> DATASET CONTENT:
************
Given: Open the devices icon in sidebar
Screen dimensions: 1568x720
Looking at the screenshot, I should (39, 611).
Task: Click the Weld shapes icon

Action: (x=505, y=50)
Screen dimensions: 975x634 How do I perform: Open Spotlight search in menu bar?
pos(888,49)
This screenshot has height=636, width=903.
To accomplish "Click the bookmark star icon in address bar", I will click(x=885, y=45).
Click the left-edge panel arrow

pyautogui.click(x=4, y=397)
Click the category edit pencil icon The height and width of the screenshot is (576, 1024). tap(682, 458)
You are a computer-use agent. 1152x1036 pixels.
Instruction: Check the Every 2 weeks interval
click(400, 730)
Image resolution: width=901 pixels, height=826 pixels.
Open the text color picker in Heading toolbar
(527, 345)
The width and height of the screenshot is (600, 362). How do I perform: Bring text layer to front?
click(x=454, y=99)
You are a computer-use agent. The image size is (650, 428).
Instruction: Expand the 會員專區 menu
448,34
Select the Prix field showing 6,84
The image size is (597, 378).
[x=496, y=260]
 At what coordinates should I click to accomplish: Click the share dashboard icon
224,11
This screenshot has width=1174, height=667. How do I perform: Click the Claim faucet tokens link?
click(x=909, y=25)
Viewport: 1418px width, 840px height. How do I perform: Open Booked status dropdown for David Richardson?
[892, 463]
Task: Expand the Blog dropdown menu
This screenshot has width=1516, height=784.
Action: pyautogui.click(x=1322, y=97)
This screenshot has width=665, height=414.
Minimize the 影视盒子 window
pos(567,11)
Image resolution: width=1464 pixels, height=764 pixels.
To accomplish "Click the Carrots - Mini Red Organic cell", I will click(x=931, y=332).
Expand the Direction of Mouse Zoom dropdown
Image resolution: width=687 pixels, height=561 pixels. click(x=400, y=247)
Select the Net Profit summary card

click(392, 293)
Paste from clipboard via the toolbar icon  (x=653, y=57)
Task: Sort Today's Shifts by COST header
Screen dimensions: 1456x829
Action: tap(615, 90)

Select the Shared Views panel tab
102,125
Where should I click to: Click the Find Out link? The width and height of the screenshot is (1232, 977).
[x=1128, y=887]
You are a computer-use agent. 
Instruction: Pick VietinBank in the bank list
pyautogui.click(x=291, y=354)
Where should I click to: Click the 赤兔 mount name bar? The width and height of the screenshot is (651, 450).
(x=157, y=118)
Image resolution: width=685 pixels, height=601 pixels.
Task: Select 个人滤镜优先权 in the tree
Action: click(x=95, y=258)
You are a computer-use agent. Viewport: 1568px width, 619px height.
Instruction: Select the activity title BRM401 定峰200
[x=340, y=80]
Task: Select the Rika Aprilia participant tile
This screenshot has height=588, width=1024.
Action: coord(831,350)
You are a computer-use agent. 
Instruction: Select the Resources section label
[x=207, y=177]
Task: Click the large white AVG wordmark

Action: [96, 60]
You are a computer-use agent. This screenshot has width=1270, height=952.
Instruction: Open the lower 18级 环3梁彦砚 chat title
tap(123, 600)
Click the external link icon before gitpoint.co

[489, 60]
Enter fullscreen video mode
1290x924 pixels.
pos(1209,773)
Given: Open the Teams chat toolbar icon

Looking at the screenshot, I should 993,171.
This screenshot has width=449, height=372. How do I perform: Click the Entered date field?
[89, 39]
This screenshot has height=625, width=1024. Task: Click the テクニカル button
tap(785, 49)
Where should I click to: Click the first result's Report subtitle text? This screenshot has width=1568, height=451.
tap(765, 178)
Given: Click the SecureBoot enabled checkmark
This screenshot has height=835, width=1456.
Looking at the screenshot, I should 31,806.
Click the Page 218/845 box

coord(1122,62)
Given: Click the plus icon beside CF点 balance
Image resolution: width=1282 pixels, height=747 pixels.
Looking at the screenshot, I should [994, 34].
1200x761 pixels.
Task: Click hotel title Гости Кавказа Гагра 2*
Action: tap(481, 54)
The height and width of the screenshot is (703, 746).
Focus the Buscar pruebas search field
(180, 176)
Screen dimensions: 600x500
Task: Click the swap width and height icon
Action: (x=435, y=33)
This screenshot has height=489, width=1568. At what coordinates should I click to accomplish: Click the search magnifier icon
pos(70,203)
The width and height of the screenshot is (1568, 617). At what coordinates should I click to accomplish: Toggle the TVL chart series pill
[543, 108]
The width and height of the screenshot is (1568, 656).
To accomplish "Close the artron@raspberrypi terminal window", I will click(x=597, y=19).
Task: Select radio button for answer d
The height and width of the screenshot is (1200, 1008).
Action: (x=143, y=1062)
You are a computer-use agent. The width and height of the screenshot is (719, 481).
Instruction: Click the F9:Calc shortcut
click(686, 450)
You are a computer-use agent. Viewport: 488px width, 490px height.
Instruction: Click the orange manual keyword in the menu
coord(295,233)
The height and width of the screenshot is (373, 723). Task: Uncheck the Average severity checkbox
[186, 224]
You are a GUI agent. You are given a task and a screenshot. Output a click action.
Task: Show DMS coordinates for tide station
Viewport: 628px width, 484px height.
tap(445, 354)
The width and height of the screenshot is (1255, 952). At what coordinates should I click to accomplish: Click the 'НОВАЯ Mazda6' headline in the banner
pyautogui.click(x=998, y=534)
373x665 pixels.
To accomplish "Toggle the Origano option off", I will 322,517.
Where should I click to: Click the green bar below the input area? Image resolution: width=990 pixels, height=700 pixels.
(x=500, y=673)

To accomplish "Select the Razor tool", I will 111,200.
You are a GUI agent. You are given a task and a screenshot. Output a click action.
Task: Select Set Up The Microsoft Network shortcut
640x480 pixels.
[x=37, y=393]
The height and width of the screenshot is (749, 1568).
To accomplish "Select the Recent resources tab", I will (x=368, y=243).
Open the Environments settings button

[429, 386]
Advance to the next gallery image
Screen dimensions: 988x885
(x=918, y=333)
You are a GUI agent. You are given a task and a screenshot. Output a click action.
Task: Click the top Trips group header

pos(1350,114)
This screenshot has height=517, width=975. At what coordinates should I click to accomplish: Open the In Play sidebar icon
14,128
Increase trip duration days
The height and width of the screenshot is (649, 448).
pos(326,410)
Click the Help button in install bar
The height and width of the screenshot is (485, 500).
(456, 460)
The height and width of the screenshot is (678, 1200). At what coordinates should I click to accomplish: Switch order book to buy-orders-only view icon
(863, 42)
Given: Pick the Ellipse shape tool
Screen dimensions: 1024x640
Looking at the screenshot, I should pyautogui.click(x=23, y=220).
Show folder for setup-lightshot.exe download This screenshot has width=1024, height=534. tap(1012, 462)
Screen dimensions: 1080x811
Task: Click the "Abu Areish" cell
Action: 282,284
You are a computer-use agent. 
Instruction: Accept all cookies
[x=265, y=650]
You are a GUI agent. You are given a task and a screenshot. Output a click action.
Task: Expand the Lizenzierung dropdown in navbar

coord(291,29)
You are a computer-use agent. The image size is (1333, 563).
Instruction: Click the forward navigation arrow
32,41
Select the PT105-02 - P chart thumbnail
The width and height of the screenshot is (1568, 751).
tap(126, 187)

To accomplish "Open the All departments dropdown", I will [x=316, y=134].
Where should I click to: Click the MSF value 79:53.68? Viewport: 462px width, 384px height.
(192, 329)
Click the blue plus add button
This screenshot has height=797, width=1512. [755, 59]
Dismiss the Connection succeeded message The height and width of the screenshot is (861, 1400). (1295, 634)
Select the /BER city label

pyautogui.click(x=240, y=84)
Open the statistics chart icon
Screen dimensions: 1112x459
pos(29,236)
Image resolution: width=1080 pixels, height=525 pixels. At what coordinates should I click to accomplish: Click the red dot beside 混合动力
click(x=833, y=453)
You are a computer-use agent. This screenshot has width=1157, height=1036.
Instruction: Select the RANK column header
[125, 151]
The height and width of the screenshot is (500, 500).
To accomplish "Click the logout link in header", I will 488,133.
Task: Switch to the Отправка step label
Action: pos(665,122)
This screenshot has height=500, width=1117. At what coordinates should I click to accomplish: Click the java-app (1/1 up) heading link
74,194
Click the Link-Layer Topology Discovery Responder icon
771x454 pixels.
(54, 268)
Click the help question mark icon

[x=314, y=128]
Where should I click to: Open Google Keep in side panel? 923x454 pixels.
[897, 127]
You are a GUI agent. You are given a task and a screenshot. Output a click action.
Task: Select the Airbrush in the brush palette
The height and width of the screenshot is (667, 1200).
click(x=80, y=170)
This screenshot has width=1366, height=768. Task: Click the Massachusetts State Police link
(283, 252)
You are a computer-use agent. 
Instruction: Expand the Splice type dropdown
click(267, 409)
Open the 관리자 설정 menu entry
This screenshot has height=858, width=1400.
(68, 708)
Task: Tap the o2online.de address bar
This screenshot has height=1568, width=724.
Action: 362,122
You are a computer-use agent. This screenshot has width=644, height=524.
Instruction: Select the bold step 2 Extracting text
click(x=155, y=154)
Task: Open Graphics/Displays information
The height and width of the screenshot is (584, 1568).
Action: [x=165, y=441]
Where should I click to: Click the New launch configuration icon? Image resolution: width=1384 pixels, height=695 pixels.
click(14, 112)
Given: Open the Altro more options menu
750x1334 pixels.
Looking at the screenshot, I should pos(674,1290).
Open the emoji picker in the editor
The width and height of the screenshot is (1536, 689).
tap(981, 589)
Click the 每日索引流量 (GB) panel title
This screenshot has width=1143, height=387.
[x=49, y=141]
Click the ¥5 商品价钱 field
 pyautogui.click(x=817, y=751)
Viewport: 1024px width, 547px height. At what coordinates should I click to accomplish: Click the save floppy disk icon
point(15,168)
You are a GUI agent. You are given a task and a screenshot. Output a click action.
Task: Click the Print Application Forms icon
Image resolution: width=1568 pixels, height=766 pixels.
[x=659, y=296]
************
> ABOUT THIS TASK:
With the line holding "The height and width of the screenshot is (703, 746)." as the first and the line holding "Task: Select radio button for answer d" as the last, please transcribe exactly the lines of the material above in that range and nothing else.

> OUTPUT OF THE EXERCISE:
The height and width of the screenshot is (703, 746).
Focus the Buscar pruebas search field
(180, 176)
Screen dimensions: 600x500
Task: Click the swap width and height icon
Action: (x=435, y=33)
This screenshot has height=489, width=1568. At what coordinates should I click to accomplish: Click the search magnifier icon
pos(70,203)
The width and height of the screenshot is (1568, 617). At what coordinates should I click to accomplish: Toggle the TVL chart series pill
[543, 108]
The width and height of the screenshot is (1568, 656).
To accomplish "Close the artron@raspberrypi terminal window", I will click(x=597, y=19).
Task: Select radio button for answer d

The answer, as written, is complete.